CHRONIQUE DE L’ÉCOLE ORDINAIRE

 
Demander la permission
 
Les grandes idées pour leur mise en oeuvre nécessitent une foule de bricoles bien terre à terre, au grand dam des idéologues de toutes obédiences, même celles qui prônent le matérialisme. A l’école, les plus novatrices dérangent moins qu’un meuble posé d’une façon peu habituelle. C’est souvent avec ces presque riens que les ennuis commencent !
 
Convaincu de l’importance de l’expression orale, Robert, le maître du CM 1, veut installer un atelier magnétophone. Il envisage d’aménager un petit coin tranquille, à l’écart des trajectoires d’accès aux outils et à la documentation, en plaçant face à face deux armoires au fond de la classe.
 
Comme il est nouveau dans l’école et qu’il ne veut pas inquiéter la direc­trice dont il a entendu parler de l’allergie au changement, il se demande com­ment aborder avec elle cette épineuse question, d’autant plus qu’une de ses collègues a essuyé, il y a peu, un sec : « C’est dangereux ! Elle risque de tomber ! Et qui sera responsable ? », quand elle a sollicité l’autorisation de disposer son armoire en épi contre le mur.
 
Il tourne et retourne le problème, sans succès, avant de se décider à confier sa perplexité à un ancien de l’école:
“Comment tu ferais toi ?
- Moi ? Tu sais, je ne suis pas à ta place ! Mais à mes débuts, j’ai voulu parler de ce que j’avais l’intention de faire et ça a mal tourné avec l’administra­tion. Alors depuis, chaque fois que j’ai ins­tallé ma classe je n’ai rien demandé, et personne ne m’a fait de remarque ! Tous comptes faits, c’est logique : on ne peut pas te refuser ce que tu ne demandes pas ! Ne t’inquiète pas, personne ne viendra remuer tes armoires quand elles seront en place. Si ça te chante tu pourras tou­jours en parler après. Tu veux un coup de main ?
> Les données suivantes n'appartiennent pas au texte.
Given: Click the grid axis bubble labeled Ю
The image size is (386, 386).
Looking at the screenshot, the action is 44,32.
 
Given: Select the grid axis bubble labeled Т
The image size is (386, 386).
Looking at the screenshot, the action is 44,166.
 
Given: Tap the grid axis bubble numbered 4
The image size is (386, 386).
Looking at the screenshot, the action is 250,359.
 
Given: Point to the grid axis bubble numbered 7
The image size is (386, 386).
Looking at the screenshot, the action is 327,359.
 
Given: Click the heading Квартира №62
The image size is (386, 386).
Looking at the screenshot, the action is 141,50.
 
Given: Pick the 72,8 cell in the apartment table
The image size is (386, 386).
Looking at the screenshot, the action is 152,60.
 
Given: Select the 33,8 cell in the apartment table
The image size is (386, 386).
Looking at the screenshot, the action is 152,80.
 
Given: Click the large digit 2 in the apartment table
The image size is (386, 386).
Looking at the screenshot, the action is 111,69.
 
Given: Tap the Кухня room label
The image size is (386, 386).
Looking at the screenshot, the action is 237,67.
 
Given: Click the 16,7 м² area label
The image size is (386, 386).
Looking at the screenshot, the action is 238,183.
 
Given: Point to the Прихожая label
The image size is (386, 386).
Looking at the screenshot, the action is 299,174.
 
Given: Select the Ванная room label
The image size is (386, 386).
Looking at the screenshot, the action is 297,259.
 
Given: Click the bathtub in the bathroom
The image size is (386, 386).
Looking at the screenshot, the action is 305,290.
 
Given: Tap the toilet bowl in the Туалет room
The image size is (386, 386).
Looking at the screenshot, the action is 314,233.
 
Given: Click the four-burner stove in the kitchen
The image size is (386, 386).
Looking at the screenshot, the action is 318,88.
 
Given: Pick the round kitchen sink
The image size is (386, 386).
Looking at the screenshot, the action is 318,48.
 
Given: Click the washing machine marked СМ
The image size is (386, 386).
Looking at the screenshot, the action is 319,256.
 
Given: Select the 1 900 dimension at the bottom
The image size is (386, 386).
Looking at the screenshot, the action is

- Merci ! Tu as peut-être raison. Allons-y, je verrai bien !”
Ils y allèrent.
 
Le lendemain, à la récréation, au cours des échanges pour le moins infor­mels entre maîtres, Robert glissa, mine de rien :
“Hier, j’ai placé mes armoires face à face pour faire un petit coin d’enregis­tre­ment... Le plus long ç’a été de les vider !
- C’est une bonne idée, dit la directrice. Si les portes gênent, vous pou­vez les monter au grenier !”
La plus étonnée fut la malheureuse rabrouée quinze jours avant. Elle baissa son nez et ne dit rien.